If sim_temp > obs_temp (positive bias) in deep/summer:

• Reduce coef_mix_hyp (less hypolimnion mixing)
• Reduce wind_factor (less surface mixing → stronger stratification)
• Increase Kw (stronger light attenuation → sharper thermocline)

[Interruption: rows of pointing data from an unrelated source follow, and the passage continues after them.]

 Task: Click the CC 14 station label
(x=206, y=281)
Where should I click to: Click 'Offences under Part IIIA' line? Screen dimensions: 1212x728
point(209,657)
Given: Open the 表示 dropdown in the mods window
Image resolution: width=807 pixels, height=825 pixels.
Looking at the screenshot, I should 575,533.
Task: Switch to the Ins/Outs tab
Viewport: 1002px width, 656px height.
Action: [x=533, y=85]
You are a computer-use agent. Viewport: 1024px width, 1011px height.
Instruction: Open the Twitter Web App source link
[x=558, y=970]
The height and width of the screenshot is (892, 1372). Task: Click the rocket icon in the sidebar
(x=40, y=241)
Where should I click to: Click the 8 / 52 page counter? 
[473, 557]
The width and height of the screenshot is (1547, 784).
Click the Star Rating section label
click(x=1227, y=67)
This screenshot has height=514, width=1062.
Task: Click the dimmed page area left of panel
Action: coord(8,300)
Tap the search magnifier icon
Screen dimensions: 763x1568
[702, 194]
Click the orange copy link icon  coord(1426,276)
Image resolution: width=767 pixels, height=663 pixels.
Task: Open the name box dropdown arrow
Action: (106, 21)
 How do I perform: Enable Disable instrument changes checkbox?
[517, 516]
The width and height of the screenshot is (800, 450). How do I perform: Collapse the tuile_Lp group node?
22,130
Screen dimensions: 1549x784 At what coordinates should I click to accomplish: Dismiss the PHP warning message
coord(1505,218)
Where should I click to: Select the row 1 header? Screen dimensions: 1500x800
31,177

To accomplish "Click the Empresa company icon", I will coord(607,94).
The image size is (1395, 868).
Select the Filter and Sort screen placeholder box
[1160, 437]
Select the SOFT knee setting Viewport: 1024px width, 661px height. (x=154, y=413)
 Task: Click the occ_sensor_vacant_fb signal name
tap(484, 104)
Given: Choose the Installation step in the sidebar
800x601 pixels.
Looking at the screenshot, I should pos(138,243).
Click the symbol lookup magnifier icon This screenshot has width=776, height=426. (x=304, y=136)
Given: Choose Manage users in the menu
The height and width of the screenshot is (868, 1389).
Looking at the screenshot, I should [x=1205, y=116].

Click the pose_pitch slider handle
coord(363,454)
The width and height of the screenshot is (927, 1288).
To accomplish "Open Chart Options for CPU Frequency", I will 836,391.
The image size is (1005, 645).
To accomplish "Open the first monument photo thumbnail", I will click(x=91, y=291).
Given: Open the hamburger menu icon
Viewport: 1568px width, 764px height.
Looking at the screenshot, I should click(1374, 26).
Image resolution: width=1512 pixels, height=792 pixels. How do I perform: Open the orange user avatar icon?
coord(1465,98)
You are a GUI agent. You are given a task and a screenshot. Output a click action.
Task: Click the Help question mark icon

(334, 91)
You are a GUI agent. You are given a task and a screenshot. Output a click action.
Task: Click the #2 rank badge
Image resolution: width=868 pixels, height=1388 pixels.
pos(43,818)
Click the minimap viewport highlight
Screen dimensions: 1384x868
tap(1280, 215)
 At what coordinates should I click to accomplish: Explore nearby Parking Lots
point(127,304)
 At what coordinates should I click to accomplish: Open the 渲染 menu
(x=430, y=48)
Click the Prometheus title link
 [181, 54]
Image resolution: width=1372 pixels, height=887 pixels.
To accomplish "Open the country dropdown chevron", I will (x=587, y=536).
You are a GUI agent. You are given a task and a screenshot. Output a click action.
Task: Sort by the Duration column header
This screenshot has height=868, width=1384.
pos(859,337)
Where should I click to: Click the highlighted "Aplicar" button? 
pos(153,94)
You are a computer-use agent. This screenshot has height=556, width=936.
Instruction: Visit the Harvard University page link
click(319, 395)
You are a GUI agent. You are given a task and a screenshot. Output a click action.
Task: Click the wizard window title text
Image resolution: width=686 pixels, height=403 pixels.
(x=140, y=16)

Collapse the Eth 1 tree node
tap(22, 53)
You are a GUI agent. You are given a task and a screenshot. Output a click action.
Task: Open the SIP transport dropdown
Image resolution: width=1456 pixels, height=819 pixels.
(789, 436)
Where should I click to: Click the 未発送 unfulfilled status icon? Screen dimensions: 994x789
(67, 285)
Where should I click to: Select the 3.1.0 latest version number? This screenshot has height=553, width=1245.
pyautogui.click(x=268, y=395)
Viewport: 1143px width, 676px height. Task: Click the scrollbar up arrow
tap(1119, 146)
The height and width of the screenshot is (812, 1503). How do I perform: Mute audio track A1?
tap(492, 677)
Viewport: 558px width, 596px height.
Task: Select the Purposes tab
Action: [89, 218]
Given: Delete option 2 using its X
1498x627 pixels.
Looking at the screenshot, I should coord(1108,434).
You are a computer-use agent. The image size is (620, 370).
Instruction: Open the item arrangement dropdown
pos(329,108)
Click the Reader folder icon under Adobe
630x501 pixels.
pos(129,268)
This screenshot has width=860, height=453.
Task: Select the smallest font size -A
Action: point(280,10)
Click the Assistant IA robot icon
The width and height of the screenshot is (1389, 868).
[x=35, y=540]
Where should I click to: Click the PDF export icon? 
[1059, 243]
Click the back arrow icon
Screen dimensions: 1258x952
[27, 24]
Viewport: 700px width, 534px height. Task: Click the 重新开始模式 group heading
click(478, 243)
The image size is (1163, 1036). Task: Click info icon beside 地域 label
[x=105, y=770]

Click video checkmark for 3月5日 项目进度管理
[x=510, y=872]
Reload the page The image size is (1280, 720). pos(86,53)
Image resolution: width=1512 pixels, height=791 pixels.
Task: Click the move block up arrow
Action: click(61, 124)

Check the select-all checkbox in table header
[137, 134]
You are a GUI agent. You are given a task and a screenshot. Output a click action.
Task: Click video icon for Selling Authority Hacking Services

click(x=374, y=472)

Verified Working Parameters (Lake Mendota 2009-2015)

Kw = 0.3
coef_mix_hyp = 0.35
wind_factor = 0.9
lw_factor = 1.0
ch = 0.0013

Results: overall_rmse=1.37, annual_deep_rmse=1.35, summer_deep_rmse=1.47

NML Update Pattern

import re

def update_nml(filepath, params):
    with open(filepath, 'r') as f:
        content = f.read()
    for param, value in params.items():
        pattern = rf'(\b{param}\s*=\s*)[^\n]+'
        replacement = rf'\g<1>{value}'
        content = re.sub(pattern, replacement, content)
    with open(filepath, 'w') as f:
        f.write(content)

Grid Search Strategy

1. Focus on coef_mix_hyp and wind_factor first (biggest impact on deep temps)
2. Try coef_mix_hyp: [0.30, 0.35, 0.40], wind_factor: [0.80, 0.90, 1.00]
3. Then tune Kw: [0.25, 0.30, 0.35]
4. Score = overall_rmse + annual_deep_rmse + summer_deep_rmse + penalties for violations

Key Insight

Reducing wind_factor from 1.0 to 0.9 had the largest single improvement for deep temperature accuracy on Lake Mendota. With Kw=0.3, mix_hyp=0.35, wind=0.9, all three RMSE targets were met comfortably.